单纯疱疹病毒1型截短糖蛋白B基因疫苗的构建及其诱导小鼠细胞免疫应答

目的:构建、制备单纯疱疹病毒1型截短糖蛋白B DNA疫苗，检测其诱导机体产生的细胞免疫应答效果。方法:利用PCR技术从HSV-1 SM44毒株基因组中扩增出编码HSV-1 gB14～507氨基酸序列的一段基因。定向插入真核表达质粒pcDNA₃载体中，构建出重组真核表达质粒pcDNA₃-gBt，并对其进行酶切分析、PCR鉴定及测序鉴定。于BALB/c鼠注射免疫3次，抗体分析CD4⁺、CD8⁺T细胞亚群的变化，羧基荧光素二醋酸盐琥珀酰亚胺酯(CFSE)/碘化丙碇(PI)双标记的流式细胞计数法检测CTL活性。结果:PCR及测序鉴定结果显示，插入的克隆基因与GenBank中HSV-1F株gB基因序列一致，证实了HSV-1 gBt核酸疫苗的构建；pcDNA₃-gBt免疫组BALB/c鼠的CD4⁺T细胞数较空质粒（pcDNA₃）对照组和生理盐水对照组增加，CTL活性也较对照组明显增强，但是pcDNA₃-gBt免疫组BALB/c鼠的CD8⁺T细胞、CD4⁺/ CD8⁺T细胞比值与对照组比较差异均无显著性（P＞0.05）。结论:HSV-1 gBt核酸疫苗诱导较强的细胞免疫应答。
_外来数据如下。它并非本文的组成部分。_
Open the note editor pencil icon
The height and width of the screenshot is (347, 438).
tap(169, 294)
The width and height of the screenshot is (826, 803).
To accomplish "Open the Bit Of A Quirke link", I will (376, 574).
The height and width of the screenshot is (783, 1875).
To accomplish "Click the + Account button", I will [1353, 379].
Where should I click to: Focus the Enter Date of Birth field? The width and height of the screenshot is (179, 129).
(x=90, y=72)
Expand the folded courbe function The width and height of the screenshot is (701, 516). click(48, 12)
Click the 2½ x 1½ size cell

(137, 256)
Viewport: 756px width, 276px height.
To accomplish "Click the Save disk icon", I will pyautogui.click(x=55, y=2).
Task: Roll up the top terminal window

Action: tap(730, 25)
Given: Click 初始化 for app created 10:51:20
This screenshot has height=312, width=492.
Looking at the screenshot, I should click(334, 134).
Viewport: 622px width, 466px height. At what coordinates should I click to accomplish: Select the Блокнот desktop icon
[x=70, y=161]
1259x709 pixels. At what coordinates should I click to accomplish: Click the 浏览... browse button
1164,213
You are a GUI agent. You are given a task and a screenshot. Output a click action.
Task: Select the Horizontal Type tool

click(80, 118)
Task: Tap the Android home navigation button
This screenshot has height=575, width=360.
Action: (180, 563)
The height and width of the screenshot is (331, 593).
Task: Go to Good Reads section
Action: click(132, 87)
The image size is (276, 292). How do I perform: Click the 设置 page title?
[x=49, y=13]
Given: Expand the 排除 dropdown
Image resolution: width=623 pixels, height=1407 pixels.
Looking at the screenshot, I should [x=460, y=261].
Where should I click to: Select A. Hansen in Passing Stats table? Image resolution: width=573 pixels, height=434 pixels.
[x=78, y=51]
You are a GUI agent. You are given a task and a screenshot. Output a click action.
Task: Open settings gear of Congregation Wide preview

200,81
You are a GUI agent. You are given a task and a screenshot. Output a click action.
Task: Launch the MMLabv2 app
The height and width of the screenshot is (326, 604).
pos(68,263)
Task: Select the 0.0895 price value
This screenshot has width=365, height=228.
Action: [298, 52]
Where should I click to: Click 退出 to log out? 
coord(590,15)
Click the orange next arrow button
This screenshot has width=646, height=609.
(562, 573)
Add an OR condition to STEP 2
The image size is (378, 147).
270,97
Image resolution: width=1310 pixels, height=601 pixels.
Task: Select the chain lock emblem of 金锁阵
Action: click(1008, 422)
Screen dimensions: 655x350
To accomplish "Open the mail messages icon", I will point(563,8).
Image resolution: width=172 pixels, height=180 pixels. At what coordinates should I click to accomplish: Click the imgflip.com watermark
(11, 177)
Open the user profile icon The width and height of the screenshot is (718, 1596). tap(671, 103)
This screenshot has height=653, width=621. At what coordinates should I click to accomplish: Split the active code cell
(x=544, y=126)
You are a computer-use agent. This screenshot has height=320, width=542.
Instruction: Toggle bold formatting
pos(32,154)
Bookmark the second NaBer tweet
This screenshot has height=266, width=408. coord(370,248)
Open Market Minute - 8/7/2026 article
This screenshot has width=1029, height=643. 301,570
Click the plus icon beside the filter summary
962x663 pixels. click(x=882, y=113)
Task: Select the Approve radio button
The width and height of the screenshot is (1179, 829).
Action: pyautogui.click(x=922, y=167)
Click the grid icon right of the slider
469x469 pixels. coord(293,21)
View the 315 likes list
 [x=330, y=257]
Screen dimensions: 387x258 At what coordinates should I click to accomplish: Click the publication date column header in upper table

Construction and cellular immune response of herpes simplex virus type 1 truncated glycoprotein B DNA vaccine in mice

Objective To construct an eukaryotic expression plasmid containing the truncated gene encoding the part of herpes simplex virus type 1 glycoprotein B(HSV-1,gB) and evaluate its effects on cell-mediated immunity.Methods The part encoding sequence of the glycoprotein B 14-507 amino acid was amplified from HSV1 SM44 DNA genome by polymerase chain reaction(PCR),and then was directionally cloned into eukaryotic expression vector pcDNA3,the recombinant vector pcDNA3gBt was confirmed by the restrictived endonuclease analysis,PCR and sequence analysis.It was employed to evaluate immune response of the mice inoculated triply with the DNA vaccine.The transformation of CD4 /CD8 T lymphocyte was detected by means of antibody and the influence of cell-mediated immunity represented by CTL was assayed through CFSE/PI flow cytometry.Results The construction of the HSV-1 gBt DNA vaccine was identified;cytotoxic activity was strengthened;the amount of CD4 T cell from BALB/c mice immuned with pcDNA3-gBt was higher than mice immuned with plasmid pcDNA3 and saline,the tendacy was the same for CTL,but the amount of CD4 T cell and CD4 /CD8 from BALB/c mice immuned with pcDNA3-gBt had no obvious difference with mice immuned with plasmid pcDNA3 and saline.Conclusion The HSV-1 gBt DNA vaccine is powerful to induce cell-mediated immunity.